Unnerved, and oddly perturbed by his success in slaying the huge dragon that had terrorized Mordiford for so long, Garston rode away, back to the joyful villagers - leaving behind a dead monster with its only friend, a girl called Maud for whom the innocence of childhood had come to a sudden and savagely premature end.
The Cuelebre
The Cuelebre
In a hut in an Asturian village lived a very beautiful maiden, who was vain and forever daydreaming. She spent hours and hours combing her long flowing hair by a spring, and there was nothing she loved more than to admire her beautiful reflection in the limpid water of the pool. In vain her mother and grandmother warned her:
'It is dangerous to comb your hair by the spring. Be careful, because if a hair falls and ruffles the surface of the water, the spirit of the spring will bewitch you.'
'Old wives tales,' cried the girl, 'there are no spirit in the fountain.' But the girl was very wrong.
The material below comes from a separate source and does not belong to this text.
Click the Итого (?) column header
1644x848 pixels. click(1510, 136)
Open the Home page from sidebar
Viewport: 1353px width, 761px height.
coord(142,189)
In the pool lived a very powerful spirit, one of those nymphs of the streams and mountains which abound in the Asturian mythology. The spirit watched angrily as the girl spent the whole day combing her hair, never helping to spin the wool or knead the dough. She had not been able to do a thing about it, as the girl did not ruffle the water of the pool, but patiently the nymph waited for her chance.
Then one day, one of the girl's golden hairs fell into the water and the nymph, dressed in a cloak of green water, rose angrily out of the pool.
'Didn't your mother warn you not to ruffle the water?' she asked, in a very quiet voice.
'A hair as beautiful as this does not ruffle the water', replied the proud maiden.
'I am going to bewitch you to punish you for your pride', the spirit said icily. Barefoot, her long golden hair adorned with pearls and a crown made from the reflection of the moon, she alighted on the grass next to the pool. Frowning, she declared:'I am turning you into a cuelebre. You will only turn back into a maiden if you meet a knight who is so brave that he is not afraid of you and has a heart so pure that he finds you beautiful.
At once the girl's body grew to an enormous size and became covered with coloured scales. her golden hair turned into crests and two wings sprouted from her shoulders. With a howl of despair, the cuelebre slunk off weeping, and hid in a cave by the sea.
As all the youths who set eyes on the cuelebre are afraid, the proud girl who was bewitched by the spirit still lives in her little cave on the sea shore, waiting for the knight who will find her beautiful, so that she can become a maiden once more.